● WHAT TO DO: Go through the listing below and output exactly the line with "Amt für Kommunikation (24, 2269)", the line with "Nordrhein-Westfalen-Tag: Parken in", and each line between; omit the rest.

● LISTED ENTRIES:
Content starts
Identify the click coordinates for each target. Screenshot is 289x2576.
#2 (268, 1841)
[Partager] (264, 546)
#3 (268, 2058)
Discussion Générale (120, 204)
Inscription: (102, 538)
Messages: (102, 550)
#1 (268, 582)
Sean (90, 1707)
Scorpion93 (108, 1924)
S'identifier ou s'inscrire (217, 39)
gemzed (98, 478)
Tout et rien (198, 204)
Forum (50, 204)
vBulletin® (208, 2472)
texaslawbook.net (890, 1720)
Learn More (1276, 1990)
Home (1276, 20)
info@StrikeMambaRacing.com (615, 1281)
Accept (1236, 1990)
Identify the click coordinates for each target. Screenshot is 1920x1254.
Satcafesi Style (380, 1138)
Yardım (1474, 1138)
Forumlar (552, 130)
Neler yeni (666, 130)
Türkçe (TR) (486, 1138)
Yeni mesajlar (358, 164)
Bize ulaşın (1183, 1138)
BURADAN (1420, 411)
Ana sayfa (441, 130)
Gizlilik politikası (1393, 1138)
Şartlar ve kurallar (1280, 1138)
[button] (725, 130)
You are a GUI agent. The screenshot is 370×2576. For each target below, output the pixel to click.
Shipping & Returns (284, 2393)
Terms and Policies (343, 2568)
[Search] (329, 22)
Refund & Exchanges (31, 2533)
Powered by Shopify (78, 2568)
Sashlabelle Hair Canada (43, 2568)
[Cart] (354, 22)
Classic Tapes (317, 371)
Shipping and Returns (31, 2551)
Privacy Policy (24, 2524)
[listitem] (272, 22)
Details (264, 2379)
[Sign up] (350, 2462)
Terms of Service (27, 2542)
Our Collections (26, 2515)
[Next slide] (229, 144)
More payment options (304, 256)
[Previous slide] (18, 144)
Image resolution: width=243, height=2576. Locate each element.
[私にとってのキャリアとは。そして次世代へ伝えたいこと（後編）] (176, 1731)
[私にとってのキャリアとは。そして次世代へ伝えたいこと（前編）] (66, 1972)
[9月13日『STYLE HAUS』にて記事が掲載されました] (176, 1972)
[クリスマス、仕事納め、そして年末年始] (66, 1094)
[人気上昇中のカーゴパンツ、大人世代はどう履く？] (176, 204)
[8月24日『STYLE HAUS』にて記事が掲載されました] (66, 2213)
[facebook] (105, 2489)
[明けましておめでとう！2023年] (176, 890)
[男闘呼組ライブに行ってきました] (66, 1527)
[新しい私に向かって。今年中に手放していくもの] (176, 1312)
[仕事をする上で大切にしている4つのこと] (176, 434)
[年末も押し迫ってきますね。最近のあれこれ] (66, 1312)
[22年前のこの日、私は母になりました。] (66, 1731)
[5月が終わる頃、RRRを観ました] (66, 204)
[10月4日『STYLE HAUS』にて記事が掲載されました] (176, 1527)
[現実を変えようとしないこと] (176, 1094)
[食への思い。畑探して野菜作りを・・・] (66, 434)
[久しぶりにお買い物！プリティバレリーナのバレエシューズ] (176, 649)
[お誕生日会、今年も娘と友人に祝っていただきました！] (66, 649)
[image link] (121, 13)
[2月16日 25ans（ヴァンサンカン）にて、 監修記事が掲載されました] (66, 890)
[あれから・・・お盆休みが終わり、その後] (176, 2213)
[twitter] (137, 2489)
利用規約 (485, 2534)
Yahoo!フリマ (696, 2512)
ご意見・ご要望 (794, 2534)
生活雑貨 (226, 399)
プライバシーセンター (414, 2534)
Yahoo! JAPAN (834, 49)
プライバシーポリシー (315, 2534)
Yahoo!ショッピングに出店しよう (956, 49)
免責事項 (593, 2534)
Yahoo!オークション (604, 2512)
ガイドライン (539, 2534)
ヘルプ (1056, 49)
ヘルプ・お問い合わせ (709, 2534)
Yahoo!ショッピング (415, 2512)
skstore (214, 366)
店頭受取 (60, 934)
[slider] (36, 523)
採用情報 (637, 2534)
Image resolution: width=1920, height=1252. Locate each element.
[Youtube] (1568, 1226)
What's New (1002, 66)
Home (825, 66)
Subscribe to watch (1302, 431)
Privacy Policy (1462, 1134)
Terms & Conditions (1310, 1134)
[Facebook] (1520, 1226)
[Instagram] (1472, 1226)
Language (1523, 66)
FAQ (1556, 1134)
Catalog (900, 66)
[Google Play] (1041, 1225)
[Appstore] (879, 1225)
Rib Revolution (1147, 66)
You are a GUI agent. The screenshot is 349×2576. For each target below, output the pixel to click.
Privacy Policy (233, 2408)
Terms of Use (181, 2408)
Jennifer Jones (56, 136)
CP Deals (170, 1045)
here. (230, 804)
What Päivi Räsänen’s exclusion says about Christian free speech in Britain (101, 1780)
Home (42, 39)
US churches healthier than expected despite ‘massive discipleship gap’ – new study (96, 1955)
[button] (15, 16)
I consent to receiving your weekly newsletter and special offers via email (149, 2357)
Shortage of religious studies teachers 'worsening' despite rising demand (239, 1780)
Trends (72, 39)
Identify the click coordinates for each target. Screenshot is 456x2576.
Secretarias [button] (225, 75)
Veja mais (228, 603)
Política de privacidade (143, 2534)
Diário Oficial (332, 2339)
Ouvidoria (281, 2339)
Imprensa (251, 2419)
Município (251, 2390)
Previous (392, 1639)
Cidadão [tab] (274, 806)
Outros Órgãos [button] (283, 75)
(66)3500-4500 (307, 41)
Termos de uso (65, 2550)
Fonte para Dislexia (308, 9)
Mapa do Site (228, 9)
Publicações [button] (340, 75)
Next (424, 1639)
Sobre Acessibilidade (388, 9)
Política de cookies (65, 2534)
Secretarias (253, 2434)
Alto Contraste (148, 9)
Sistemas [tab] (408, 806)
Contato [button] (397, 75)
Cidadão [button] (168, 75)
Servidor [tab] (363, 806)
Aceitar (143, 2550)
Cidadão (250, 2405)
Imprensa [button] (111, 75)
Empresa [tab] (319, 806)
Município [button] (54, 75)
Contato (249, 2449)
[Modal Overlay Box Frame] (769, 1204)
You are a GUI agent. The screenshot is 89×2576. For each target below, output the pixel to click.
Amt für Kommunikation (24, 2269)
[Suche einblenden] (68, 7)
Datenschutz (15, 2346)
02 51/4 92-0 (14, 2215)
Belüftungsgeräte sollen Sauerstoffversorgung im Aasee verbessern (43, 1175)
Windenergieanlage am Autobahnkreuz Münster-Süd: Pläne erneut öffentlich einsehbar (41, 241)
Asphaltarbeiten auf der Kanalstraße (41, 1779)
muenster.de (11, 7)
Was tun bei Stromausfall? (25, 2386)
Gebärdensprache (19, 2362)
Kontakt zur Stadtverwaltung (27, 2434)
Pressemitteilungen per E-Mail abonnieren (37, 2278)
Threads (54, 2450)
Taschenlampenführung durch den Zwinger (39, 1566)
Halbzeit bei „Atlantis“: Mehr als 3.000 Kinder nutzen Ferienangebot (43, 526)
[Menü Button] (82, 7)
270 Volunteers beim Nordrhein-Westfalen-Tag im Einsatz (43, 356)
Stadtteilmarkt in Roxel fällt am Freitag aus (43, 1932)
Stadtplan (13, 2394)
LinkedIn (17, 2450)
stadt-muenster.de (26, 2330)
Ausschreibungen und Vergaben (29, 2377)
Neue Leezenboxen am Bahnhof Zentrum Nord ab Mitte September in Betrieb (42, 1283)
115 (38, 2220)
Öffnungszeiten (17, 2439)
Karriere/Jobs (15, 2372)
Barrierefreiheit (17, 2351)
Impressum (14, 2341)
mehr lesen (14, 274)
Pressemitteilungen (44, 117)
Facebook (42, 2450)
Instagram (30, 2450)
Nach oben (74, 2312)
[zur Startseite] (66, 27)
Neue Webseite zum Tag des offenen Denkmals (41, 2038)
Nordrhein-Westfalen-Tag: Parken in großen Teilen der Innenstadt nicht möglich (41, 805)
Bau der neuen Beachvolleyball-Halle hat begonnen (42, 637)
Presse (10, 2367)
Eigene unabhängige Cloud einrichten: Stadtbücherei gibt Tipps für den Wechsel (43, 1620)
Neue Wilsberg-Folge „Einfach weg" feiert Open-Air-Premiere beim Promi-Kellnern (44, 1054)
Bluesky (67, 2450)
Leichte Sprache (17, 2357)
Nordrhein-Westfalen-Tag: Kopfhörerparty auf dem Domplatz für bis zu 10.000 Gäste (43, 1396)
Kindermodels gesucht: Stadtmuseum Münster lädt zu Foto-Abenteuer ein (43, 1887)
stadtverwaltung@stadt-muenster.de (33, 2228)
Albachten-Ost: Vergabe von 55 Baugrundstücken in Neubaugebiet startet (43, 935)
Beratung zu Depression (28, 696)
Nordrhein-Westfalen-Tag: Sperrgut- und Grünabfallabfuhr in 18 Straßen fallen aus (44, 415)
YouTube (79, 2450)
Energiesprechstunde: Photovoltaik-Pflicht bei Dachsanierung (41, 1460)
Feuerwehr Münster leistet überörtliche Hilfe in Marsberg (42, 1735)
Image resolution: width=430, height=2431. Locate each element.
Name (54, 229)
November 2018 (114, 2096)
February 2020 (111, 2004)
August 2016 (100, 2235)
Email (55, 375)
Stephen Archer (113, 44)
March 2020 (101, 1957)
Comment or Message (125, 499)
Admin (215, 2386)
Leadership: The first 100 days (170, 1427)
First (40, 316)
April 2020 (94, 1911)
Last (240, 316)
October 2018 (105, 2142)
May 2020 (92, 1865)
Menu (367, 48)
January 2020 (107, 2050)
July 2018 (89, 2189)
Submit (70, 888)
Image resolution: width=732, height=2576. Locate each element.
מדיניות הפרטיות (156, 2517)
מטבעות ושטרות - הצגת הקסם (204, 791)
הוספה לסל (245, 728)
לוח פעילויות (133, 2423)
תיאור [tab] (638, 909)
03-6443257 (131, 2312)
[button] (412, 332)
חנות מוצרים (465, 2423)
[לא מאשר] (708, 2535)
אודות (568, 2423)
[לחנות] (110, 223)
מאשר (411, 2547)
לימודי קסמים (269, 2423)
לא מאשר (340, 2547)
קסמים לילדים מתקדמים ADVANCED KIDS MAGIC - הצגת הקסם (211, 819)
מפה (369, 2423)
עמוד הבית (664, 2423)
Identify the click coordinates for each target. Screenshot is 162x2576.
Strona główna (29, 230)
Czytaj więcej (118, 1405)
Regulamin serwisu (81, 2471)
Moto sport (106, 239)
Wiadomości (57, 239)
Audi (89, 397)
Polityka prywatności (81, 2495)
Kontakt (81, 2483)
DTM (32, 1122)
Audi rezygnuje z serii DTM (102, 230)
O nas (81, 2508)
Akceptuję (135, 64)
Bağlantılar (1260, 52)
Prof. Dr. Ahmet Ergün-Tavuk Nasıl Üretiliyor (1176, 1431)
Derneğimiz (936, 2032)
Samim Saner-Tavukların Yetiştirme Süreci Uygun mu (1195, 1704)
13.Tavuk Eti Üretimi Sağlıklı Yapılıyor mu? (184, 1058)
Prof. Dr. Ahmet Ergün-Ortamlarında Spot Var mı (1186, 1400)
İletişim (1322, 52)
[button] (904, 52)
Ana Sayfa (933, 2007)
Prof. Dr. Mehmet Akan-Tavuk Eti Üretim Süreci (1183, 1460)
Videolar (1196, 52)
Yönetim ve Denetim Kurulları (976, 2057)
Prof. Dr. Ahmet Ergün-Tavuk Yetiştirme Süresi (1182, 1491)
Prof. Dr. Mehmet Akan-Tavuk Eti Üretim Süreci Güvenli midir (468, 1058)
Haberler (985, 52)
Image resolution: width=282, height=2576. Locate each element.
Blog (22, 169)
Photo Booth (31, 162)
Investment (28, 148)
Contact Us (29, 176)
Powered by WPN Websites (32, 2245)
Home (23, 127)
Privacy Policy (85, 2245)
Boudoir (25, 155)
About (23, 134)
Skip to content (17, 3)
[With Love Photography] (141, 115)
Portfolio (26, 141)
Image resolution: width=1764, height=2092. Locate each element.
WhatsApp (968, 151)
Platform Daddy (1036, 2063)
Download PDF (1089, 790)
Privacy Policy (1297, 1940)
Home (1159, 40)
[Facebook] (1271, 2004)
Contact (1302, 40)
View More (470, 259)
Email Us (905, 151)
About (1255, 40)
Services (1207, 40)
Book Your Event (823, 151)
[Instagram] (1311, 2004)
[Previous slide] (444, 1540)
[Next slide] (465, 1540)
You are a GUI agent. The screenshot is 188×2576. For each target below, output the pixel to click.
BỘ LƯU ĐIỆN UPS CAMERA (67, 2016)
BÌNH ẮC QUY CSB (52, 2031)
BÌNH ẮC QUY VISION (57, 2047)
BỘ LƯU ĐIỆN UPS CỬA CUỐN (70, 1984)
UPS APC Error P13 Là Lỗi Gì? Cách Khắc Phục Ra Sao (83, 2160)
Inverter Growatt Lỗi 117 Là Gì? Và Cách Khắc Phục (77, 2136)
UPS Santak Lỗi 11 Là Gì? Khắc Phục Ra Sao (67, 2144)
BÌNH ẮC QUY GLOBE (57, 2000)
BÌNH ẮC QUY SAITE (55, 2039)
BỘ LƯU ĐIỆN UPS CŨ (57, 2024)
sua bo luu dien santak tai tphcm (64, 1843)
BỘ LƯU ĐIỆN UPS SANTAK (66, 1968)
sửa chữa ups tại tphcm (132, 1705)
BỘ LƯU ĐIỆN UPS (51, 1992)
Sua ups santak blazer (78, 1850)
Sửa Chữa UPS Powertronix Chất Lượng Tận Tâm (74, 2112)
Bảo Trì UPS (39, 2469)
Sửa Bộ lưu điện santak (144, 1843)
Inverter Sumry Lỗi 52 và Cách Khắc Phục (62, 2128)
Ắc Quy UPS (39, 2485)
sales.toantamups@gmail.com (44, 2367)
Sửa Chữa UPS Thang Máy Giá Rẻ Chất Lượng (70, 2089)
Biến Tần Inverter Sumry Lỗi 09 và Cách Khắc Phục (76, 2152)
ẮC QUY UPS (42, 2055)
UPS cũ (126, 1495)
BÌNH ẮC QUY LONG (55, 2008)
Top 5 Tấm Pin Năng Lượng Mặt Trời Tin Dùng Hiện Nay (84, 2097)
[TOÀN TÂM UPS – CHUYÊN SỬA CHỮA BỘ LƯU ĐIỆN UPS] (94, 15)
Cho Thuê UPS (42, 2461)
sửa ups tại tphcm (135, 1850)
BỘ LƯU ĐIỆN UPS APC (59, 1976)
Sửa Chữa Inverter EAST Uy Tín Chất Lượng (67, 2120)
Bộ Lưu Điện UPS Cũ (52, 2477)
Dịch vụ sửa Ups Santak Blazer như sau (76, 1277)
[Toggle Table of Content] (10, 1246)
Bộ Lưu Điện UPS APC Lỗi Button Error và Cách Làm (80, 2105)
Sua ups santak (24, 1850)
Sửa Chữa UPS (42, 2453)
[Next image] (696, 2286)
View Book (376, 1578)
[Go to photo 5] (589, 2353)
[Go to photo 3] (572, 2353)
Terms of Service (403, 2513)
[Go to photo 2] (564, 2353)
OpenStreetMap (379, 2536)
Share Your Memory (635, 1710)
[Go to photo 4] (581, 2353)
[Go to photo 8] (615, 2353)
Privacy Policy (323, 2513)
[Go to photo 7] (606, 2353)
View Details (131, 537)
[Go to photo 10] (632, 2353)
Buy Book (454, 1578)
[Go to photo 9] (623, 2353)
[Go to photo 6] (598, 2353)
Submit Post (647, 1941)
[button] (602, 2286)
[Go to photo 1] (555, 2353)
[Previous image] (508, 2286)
Content ends
● ANSWER BOX:
Amt für Kommunikation (24, 2269)
[Suche einblenden] (68, 7)
Datenschutz (15, 2346)
02 51/4 92-0 (14, 2215)
Belüftungsgeräte sollen Sauerstoffversorgung im Aasee verbessern (43, 1175)
Windenergieanlage am Autobahnkreuz Münster-Süd: Pläne erneut öffentlich einsehbar (41, 241)
Asphaltarbeiten auf der Kanalstraße (41, 1779)
muenster.de (11, 7)
Was tun bei Stromausfall? (25, 2386)
Gebärdensprache (19, 2362)
Kontakt zur Stadtverwaltung (27, 2434)
Pressemitteilungen per E-Mail abonnieren (37, 2278)
Threads (54, 2450)
Taschenlampenführung durch den Zwinger (39, 1566)
Halbzeit bei „Atlantis“: Mehr als 3.000 Kinder nutzen Ferienangebot (43, 526)
[Menü Button] (82, 7)
270 Volunteers beim Nordrhein-Westfalen-Tag im Einsatz (43, 356)
Stadtteilmarkt in Roxel fällt am Freitag aus (43, 1932)
Stadtplan (13, 2394)
LinkedIn (17, 2450)
stadt-muenster.de (26, 2330)
Ausschreibungen und Vergaben (29, 2377)
Neue Leezenboxen am Bahnhof Zentrum Nord ab Mitte September in Betrieb (42, 1283)
115 (38, 2220)
Öffnungszeiten (17, 2439)
Karriere/Jobs (15, 2372)
Barrierefreiheit (17, 2351)
Impressum (14, 2341)
mehr lesen (14, 274)
Pressemitteilungen (44, 117)
Facebook (42, 2450)
Instagram (30, 2450)
Nach oben (74, 2312)
[zur Startseite] (66, 27)
Neue Webseite zum Tag des offenen Denkmals (41, 2038)
Nordrhein-Westfalen-Tag: Parken in großen Teilen der Innenstadt nicht möglich (41, 805)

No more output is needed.